◆ **Data section**:
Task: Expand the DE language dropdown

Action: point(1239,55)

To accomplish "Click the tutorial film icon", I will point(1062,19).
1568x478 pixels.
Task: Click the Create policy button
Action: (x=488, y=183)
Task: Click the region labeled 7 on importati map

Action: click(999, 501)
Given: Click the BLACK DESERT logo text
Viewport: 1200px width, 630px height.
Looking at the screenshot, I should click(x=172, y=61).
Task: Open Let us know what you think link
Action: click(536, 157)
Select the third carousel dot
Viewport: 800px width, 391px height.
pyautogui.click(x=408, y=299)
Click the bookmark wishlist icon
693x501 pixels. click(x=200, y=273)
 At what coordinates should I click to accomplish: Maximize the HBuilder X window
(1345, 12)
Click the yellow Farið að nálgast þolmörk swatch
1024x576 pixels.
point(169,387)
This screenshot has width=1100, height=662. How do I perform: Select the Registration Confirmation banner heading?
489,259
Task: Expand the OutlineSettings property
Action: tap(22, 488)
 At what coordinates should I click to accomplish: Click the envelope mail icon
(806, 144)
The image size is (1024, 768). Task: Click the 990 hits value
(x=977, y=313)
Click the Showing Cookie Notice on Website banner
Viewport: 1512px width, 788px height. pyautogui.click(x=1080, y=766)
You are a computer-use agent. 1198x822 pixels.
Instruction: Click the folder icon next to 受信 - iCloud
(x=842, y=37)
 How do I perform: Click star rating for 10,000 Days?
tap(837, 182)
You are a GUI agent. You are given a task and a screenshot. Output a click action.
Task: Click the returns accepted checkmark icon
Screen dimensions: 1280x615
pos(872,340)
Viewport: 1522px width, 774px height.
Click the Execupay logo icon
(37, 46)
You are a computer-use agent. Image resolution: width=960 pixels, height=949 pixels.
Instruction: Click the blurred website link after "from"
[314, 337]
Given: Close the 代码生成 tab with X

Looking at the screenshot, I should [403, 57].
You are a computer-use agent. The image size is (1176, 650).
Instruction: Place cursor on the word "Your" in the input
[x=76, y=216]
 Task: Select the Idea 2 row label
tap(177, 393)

◆ **Exercise details**: Repeat the material in full. Change nothing.

◆ **Exercise output**:
Task: Expand the DE language dropdown

Action: point(1239,55)

To accomplish "Click the tutorial film icon", I will point(1062,19).
1568x478 pixels.
Task: Click the Create policy button
Action: (x=488, y=183)
Task: Click the region labeled 7 on importati map

Action: click(999, 501)
Given: Click the BLACK DESERT logo text
Viewport: 1200px width, 630px height.
Looking at the screenshot, I should click(x=172, y=61).
Task: Open Let us know what you think link
Action: click(536, 157)
Select the third carousel dot
Viewport: 800px width, 391px height.
pyautogui.click(x=408, y=299)
Click the bookmark wishlist icon
693x501 pixels. click(x=200, y=273)
 At what coordinates should I click to accomplish: Maximize the HBuilder X window
(1345, 12)
Click the yellow Farið að nálgast þolmörk swatch
1024x576 pixels.
point(169,387)
This screenshot has width=1100, height=662. How do I perform: Select the Registration Confirmation banner heading?
489,259
Task: Expand the OutlineSettings property
Action: tap(22, 488)
 At what coordinates should I click to accomplish: Click the envelope mail icon
(806, 144)
The image size is (1024, 768). Task: Click the 990 hits value
(x=977, y=313)
Click the Showing Cookie Notice on Website banner
Viewport: 1512px width, 788px height. pyautogui.click(x=1080, y=766)
You are a computer-use agent. 1198x822 pixels.
Instruction: Click the folder icon next to 受信 - iCloud
(x=842, y=37)
 How do I perform: Click star rating for 10,000 Days?
tap(837, 182)
You are a GUI agent. You are given a task and a screenshot. Output a click action.
Task: Click the returns accepted checkmark icon
Screen dimensions: 1280x615
pos(872,340)
Viewport: 1522px width, 774px height.
Click the Execupay logo icon
(37, 46)
You are a computer-use agent. Image resolution: width=960 pixels, height=949 pixels.
Instruction: Click the blurred website link after "from"
[314, 337]
Given: Close the 代码生成 tab with X

Looking at the screenshot, I should [403, 57].
You are a computer-use agent. The image size is (1176, 650).
Instruction: Place cursor on the word "Your" in the input
[x=76, y=216]
 Task: Select the Idea 2 row label
tap(177, 393)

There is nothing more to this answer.